Fortement chargée en émotion, cette cérémonie solennelle s'est tenue alors que le procès de Maurice Papon a fait renaître la polémique sur le rôle de Vichy dans la déportation des Juifs.
" Merci M. Chirac ", a lancé une femme au moment où le président de la République s'apprêtait à prendre la parole dans la crypte du Mémorial, haut lieu de la mémoire de la Shoah, qui héberge le Centre de documentation juive contemporaine (CDJC).
Dans son discours, le chef de l'Etat a appelé le peuple français à se comporter en " peuple adulte ", à " regarder en face son histoire ", à en assumer " le bien et le mal " et, une fois accompli le " difficile travail de mémoire, trop longtemps différé ", à " vivre son destin avec vaillance et avec vigilance ".
" Oui, la France de l'Occupation a existé. Oui, les arrestations, les rafles, les convois ont été organisés avec le concours de l'administration française ", a-t-il déclaré. " Oui, des camps d'internement et de transit, Pithiviers, Beaune-la-Rolande, Drancy, Compiègne et tant d'autres, ont été sous la responsabilité de celle-ci, de même que les recensements et la constitution des fichiers ".
Rappelant les mesures antisémites imposées au cours de " quatre années de menace et d'exclusion programmée ", le président de la République a fait passer un frisson dans l'assistance en lisant le motif d'internement porté sur la fiche du père du Pr Adolphe Steg: " en surnombre dans l'économie mondiale ".
Mais le chef de l'Etat a également tenu à exalter la " France résistante et combattante ", " une France généreuse, courageuse et fière ", " celle du général de Gaulle, des Français libres, des résistants et des Justes, qui l'a finalement emporté ".
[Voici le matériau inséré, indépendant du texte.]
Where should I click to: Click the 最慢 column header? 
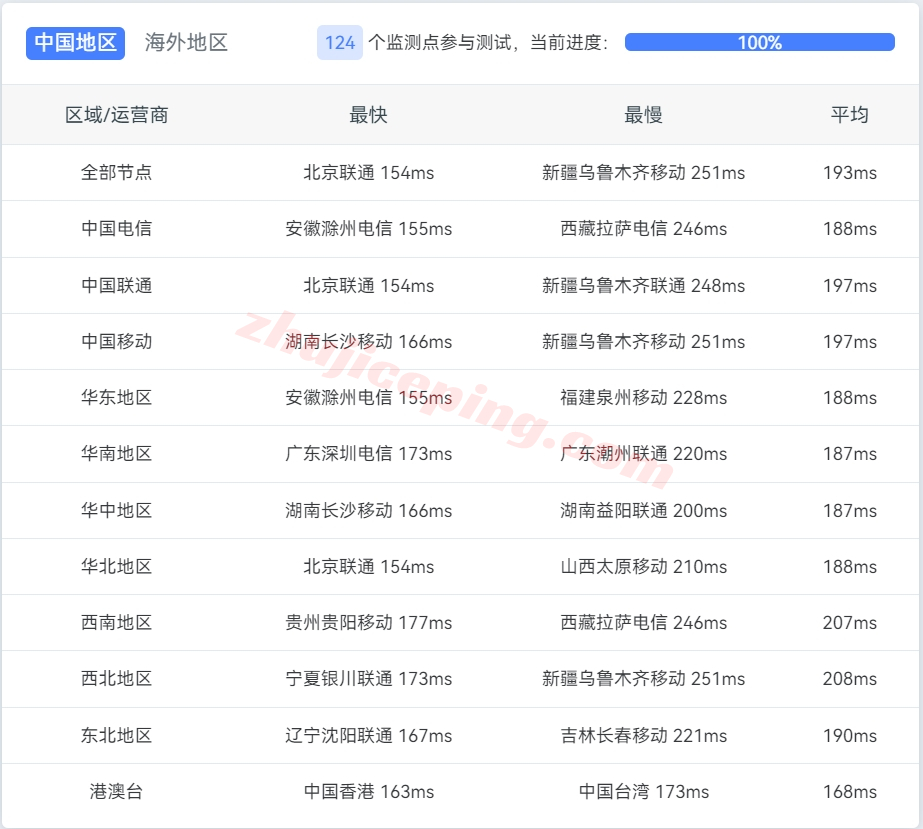click(643, 115)
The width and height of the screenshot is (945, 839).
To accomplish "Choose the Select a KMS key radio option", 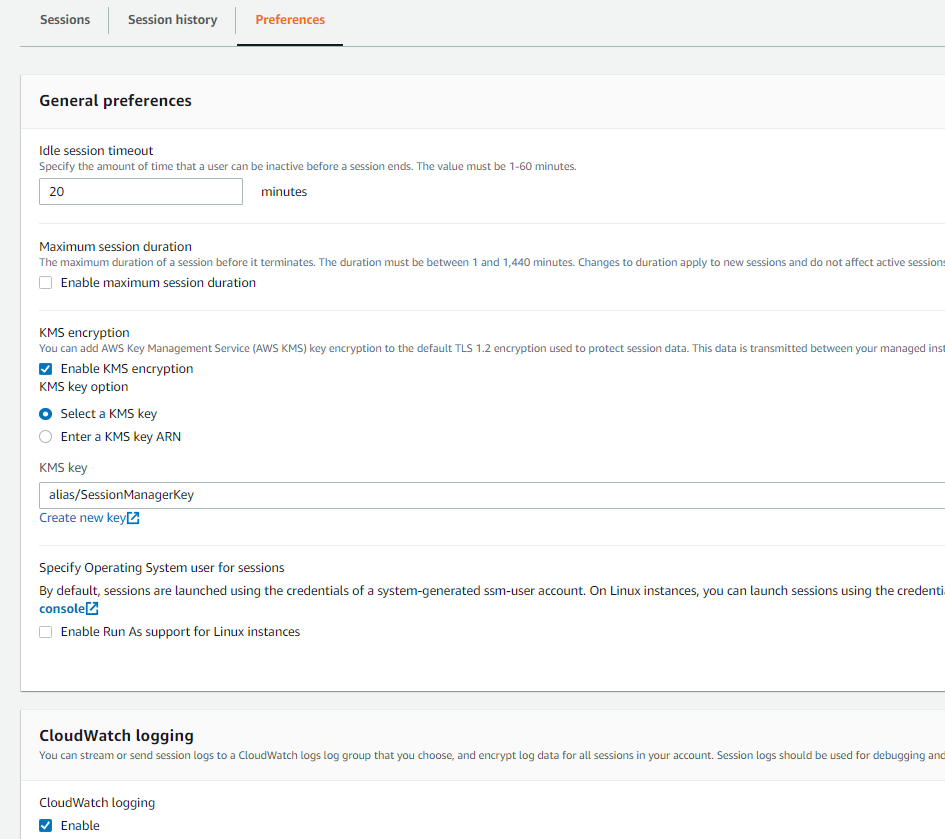I will pos(46,414).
Jacques Chirac a aussi justifié sa décision de déposer ces fichiers au Mémorial, sous la forme d'une enclave des Archives nationales. Cette solution, a-t-il déclaré, répond " aux exigences du passé et du présent, aux attentes de votre communauté comme aux principes de la chose publique ".
Au nom de l'indivisibilité du patrimoine historique national, certains historiens réclamaient que ces fichiers, découverts en 1991 dans les archives du ministère des Anciens combattants par Me Serge Klarsfeld, soient versés aux Archives nationales.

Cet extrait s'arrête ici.